Buik has been instrumental in transforming UWGLA into a community impact organization that identifies social issues, convenes experts, partners with other organizations, and crafts innovative solutions and policy. Under her leadership, UWGLA launched its strategic 10-year action plan, Creating Pathways Out of Poverty. The plan focuses on three critical issues: ending homelessness by providing housing stability, improving educational achievement, and helping families gain financial stability.
Her other roles include working with the City of Los Angeles Workforce Investment Board, a senior fellowship at the UCLA Luskin School of Public Affairs, membership on the advisory board of USC Sol Price School of Policy’s planning and development Master of Public Administration program, and the boards of the Los Angeles Area Chamber of Commerce and Southern California Grantmakers.
Buik was honored with the 2009 Nonprofit CEO of the Year Award from the Los Angeles Business Journal, the Leadership Award at Peace Over Violence’s 37th annual Humanitarian Awards, and the Nonprofit Leadership and Responsibility Award at the 28th annual Edmund G. “Pat” Brown Institute of Public Affairs Awards Dinner.
Graduate School of Education and Psychology (Psychology)
Saturday, May 19 | 2:30 PM | Alumni Park
Honorary Doctorate Recipient: Kay Reified Jamison
Kay Reified Jamison is a psychologist, psychiatrist, and writer. Her work focuses on bipolar disorder, a condition which she has dealt with personally since her early adult years. Jamison is a professor of psychiatry and behavioral sciences at Johns Hopkins University, as well as an honorary professor of English at the University of Saint Andrews in Scotland.
As one of the nation’s most popular writers of material examining manic-depressive illness, Jamison has written several books and articles detailing the complexities of, and ways to work through, mental illness. Her writings have helped patients diagnosed with mental illnesses and raised society’s awareness about these issues. She has won numerous awards for her written works.

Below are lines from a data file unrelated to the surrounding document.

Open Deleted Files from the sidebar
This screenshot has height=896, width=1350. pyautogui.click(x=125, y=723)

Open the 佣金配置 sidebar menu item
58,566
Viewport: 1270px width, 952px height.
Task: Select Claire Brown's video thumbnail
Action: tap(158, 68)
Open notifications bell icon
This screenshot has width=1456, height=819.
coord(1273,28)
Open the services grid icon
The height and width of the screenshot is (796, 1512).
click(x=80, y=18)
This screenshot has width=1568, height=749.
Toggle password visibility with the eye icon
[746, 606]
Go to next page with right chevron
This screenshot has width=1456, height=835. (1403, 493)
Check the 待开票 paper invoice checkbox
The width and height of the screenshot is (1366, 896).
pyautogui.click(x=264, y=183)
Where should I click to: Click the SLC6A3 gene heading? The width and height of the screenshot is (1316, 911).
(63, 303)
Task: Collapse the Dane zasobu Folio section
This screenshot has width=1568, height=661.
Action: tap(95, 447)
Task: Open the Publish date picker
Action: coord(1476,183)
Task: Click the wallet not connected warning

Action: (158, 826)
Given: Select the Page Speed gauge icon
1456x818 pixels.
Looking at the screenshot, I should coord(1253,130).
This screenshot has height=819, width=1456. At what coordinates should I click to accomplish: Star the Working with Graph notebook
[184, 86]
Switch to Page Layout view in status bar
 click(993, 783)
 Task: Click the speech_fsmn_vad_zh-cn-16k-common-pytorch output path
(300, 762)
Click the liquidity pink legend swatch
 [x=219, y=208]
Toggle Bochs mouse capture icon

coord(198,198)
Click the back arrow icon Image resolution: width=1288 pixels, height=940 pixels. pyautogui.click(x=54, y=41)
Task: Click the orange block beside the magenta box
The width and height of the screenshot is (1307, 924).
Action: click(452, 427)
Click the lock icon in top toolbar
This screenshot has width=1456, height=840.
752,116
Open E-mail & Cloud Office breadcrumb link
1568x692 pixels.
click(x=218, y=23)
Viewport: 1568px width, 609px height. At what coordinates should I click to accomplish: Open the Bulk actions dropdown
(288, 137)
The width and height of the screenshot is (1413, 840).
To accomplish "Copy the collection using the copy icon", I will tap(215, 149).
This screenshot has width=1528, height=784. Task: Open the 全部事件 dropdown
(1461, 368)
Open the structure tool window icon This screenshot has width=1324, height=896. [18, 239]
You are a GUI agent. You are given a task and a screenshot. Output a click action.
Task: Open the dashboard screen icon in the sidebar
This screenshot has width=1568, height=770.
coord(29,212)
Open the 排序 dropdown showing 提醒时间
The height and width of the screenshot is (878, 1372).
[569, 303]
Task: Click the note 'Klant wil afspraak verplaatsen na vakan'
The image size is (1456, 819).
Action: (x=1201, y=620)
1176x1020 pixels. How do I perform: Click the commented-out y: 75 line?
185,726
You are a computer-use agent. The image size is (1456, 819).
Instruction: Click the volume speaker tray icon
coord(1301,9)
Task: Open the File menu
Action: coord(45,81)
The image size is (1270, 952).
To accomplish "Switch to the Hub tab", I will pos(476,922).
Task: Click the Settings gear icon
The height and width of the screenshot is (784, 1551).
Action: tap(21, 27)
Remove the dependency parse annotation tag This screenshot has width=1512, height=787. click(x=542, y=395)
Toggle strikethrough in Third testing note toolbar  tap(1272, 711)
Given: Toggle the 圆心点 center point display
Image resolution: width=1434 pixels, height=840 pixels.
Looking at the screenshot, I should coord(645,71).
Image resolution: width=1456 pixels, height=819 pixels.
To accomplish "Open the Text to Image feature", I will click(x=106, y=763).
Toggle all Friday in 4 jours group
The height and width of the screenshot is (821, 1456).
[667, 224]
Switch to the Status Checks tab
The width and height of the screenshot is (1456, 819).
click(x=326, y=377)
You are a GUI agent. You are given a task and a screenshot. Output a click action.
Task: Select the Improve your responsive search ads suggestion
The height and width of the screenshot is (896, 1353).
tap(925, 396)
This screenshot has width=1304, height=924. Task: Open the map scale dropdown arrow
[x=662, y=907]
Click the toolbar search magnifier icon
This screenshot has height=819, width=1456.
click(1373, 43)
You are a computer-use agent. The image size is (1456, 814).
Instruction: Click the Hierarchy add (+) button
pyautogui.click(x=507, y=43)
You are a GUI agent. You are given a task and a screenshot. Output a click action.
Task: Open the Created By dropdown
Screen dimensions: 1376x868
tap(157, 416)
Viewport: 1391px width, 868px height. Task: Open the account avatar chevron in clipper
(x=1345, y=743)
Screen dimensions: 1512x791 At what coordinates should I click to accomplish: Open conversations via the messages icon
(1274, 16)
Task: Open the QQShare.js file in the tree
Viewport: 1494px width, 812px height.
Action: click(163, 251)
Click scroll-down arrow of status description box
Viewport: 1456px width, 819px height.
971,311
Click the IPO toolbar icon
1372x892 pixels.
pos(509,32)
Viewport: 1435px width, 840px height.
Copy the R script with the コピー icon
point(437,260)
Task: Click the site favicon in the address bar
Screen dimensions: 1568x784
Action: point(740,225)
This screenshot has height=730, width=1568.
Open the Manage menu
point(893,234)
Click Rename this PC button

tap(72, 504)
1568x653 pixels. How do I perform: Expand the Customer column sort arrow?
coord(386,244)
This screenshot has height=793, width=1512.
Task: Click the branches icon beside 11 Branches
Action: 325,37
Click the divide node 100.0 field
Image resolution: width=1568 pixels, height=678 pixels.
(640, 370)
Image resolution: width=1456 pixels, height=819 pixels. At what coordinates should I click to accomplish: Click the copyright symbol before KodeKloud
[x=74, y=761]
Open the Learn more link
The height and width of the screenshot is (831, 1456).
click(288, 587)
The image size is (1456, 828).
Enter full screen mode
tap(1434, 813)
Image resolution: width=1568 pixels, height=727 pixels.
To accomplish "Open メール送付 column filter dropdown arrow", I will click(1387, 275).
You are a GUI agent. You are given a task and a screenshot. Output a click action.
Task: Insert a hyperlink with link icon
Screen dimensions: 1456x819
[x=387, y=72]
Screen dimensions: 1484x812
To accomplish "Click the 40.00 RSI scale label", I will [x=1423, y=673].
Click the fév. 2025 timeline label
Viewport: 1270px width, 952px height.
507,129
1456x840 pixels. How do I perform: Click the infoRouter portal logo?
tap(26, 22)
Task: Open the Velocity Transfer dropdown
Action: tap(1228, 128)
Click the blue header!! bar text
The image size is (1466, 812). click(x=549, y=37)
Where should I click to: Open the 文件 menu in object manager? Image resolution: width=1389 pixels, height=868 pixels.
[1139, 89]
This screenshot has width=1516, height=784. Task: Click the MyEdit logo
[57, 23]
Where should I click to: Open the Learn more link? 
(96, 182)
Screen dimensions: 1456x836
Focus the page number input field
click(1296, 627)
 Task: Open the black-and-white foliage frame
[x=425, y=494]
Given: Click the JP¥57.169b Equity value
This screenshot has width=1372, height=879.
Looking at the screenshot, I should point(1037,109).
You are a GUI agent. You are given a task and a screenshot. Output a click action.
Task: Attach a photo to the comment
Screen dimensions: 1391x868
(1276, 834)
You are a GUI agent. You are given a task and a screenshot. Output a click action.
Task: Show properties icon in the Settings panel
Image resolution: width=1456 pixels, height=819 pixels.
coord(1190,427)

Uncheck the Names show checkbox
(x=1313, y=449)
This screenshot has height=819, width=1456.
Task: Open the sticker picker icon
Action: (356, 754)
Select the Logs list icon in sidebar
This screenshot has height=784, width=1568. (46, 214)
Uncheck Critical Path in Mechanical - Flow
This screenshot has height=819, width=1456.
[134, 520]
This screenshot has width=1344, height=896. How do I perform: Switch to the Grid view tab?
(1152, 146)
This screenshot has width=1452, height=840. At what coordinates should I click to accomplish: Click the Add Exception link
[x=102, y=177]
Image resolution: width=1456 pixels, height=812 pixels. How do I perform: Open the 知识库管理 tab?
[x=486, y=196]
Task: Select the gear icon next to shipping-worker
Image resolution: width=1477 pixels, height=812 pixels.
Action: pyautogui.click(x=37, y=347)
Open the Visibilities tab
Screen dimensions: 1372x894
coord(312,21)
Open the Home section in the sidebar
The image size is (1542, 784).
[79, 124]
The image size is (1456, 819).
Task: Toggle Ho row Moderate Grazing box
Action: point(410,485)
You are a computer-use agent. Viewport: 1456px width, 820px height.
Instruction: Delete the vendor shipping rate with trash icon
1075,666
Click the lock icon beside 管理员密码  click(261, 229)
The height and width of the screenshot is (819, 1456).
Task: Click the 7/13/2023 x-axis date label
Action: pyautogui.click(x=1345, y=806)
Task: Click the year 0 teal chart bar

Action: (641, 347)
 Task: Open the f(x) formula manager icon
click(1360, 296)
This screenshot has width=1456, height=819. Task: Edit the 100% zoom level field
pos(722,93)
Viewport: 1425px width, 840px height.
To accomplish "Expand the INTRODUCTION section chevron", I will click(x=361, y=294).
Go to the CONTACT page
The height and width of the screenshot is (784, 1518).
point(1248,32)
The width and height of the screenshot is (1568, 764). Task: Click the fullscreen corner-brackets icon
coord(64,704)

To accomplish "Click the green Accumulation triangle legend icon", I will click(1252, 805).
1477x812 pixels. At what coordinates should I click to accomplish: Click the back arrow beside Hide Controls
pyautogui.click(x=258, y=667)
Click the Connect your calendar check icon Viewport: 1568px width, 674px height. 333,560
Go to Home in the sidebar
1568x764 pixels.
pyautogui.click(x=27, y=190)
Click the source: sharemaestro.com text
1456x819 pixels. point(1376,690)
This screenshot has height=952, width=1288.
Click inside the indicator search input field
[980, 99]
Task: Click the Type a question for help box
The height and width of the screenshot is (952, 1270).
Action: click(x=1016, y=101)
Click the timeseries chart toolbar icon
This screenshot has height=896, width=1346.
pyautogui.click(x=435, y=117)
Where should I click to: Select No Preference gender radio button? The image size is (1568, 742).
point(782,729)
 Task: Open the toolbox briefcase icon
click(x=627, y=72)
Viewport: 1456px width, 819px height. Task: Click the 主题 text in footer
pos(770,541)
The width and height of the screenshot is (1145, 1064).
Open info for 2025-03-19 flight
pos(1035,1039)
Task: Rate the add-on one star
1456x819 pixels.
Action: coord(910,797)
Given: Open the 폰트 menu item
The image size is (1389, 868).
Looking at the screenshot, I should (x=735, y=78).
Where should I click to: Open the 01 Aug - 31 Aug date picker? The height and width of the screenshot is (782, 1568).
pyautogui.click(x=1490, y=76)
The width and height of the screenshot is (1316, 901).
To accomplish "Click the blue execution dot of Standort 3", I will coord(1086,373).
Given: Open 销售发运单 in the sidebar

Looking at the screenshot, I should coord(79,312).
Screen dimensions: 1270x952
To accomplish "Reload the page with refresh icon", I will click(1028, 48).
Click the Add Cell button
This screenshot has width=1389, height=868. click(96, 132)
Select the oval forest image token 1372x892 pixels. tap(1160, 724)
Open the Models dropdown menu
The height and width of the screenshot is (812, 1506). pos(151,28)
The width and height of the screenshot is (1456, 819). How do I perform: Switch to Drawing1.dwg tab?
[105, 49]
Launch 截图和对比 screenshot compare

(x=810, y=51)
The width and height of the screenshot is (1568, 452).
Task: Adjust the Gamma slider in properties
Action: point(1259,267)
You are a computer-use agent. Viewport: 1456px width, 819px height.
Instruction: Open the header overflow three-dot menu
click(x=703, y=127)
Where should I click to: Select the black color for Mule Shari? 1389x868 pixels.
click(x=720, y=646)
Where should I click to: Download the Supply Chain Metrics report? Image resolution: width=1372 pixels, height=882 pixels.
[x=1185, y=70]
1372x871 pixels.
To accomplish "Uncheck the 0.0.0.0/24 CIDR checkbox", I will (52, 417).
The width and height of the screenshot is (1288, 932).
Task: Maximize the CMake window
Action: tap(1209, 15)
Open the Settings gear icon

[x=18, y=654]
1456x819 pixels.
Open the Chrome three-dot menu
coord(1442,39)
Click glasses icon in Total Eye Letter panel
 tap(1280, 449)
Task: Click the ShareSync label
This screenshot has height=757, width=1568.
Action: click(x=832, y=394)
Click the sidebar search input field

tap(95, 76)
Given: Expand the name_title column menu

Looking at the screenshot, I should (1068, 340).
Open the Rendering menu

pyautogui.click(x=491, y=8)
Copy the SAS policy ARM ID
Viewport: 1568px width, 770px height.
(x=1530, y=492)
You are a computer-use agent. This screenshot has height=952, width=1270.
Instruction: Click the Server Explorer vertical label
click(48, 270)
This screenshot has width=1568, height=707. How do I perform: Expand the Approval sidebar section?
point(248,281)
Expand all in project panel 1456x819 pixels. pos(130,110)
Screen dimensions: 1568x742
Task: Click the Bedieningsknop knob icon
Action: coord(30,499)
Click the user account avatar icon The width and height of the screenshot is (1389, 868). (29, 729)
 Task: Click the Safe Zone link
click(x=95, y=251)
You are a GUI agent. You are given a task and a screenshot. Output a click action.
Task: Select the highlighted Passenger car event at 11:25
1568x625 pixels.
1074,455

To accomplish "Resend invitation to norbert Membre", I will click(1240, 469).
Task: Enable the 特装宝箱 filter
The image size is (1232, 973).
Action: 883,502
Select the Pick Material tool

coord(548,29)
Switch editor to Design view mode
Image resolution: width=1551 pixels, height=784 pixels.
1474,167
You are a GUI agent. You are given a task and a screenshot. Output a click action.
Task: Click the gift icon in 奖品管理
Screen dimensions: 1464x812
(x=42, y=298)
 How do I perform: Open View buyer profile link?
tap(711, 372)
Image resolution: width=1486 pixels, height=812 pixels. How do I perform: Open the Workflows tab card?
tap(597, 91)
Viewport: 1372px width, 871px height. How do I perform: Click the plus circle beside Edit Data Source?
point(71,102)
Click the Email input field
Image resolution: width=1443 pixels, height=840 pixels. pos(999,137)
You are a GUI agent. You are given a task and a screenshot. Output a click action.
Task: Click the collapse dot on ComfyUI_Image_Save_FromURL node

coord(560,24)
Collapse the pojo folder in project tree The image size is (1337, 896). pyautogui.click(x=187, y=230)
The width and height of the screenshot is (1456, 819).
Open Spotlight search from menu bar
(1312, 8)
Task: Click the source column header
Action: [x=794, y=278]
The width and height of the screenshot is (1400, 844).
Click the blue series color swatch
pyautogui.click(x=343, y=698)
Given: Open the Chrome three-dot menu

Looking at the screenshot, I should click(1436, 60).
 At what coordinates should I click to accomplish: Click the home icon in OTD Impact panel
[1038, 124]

One of Jamison’s most notable books, An Unquiet Mind, allows patients to read for themselves how destructive it can be for them to not take their medication. The book describes the healing power of structure, psychotherapy, and a social network. It affirms to patients that they are not alone and illustrates that the diagnosis need not have too much of a negative impact on their lives.
Jamison embarked on her study of clinical psychology at UCLA, where she earned both bachelor’s and master’s degrees. She continued on to earn a PhD and later joined the UCLA faculty. Jamison founded and directed UCLA’s Mood Disorders Clinic, a teaching and research facility for outpatient treatment. She went on to the University of Saint Andrews to study zoology and neurophysiology. After many years of teaching at UCLA, Jamison became a professor of psychiatry at Johns Hopkins School of Medicine.